# FedEx destroyed my wall connector, silence from Tesla



## rj-n2rj (Oct 7, 2018)

not sure where to put this but I need some advice.

I ordered a wall connector in preparation for my M3 AWD. It was supposed to be delivered last week of September .
September 26 I notice that FedEx said it was damaged in transit and they are returning it to Tesla.

I sent an email and no response. 

I called them last week and they said my email generated a ticket but nobody was assigned to it. They assigned someone and then said they would get back to me.

It’s tuesday and NO word from Tesla.

What do I do? Call again for another empty promise?
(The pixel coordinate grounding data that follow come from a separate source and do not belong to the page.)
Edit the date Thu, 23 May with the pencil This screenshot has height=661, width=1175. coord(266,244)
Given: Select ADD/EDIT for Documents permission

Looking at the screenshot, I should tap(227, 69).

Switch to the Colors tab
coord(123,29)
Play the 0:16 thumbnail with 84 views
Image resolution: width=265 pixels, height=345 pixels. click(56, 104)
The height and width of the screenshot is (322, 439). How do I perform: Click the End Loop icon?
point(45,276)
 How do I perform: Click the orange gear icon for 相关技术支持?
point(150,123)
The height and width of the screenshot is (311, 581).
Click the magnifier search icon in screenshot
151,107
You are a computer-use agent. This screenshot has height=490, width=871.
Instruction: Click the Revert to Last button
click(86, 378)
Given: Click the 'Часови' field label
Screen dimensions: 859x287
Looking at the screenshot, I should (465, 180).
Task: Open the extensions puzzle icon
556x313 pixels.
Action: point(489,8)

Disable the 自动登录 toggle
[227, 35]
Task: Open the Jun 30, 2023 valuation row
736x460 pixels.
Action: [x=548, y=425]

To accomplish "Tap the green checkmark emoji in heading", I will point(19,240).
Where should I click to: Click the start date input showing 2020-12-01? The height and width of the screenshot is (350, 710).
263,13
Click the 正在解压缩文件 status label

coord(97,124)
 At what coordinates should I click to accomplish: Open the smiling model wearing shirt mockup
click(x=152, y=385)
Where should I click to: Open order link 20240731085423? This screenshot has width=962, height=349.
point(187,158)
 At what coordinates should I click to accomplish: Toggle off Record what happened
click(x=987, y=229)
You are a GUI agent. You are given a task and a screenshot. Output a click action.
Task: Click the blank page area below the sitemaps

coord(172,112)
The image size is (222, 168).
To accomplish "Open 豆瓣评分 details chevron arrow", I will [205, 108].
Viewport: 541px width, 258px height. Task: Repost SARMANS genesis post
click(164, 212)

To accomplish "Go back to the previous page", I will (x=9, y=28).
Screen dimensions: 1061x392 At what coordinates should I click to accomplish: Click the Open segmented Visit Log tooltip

I am tempted to call my credit card company and ask them to charge back... this shouldn’t be hard, to at least send me an email...


----------



## Firewired (Apr 9, 2016)

Wow, at least they didn’t try and deliver it to you.


----------



## ravisorg (Jun 27, 2018)

I’ve had the sane experience, they charged me for and shipped multiple rear cargo mats and they’ve been sitting in my basement for months, every time I’ve contacted them they’re sympathetic but are unable to help directly and supposedly update the ticket but like I said, months and no response on it. 

I was thinking growing pains but it’s sort of beyond that now. 

My advice would be to (politely) bug them via phone weekly at least. I don’t know if that’ll help but pretty sure my case has been forgotten. Yours is more critical, try to find someone to talk to if you can instead of just updating a ticket. 

Good luck!


----------



## babula (Aug 26, 2018)

Who exactly is on the hook if something like this happens? Clearly FedEx at fault but I'm sure Tesla has insurance for these kinds of issues. Sucks that you have to wait but at least you don't have your car yet.

Worst case scenario you can get money back from your credit card, thats exactly what I would do if you have no clear action after a few weeks.


----------



## Karl Sun (Sep 19, 2018)

babula said:


> Who exactly is on the hook if something like this happens? Clearly FedEx at fault but I'm sure Tesla has insurance for these kinds of issues. Sucks that you have to wait but at least you don't have your car yet.


 The shipper is responsible for all damages - in this case FedEx. Don't know how long it takes the shipper to pay the sender.

They (fedex) will pay the sender for the damaged product and shipping costs and the sender "should* then send a new, replacement product. No idea how long it will take Tesla to ship a new item.

Personally I would cancel the original damaged order (dispute via credit card) and make a new order for a new one. If Tesla later ships a second unit,m refuse it. No need for you to wait weeks / months for Tesla to get their act together.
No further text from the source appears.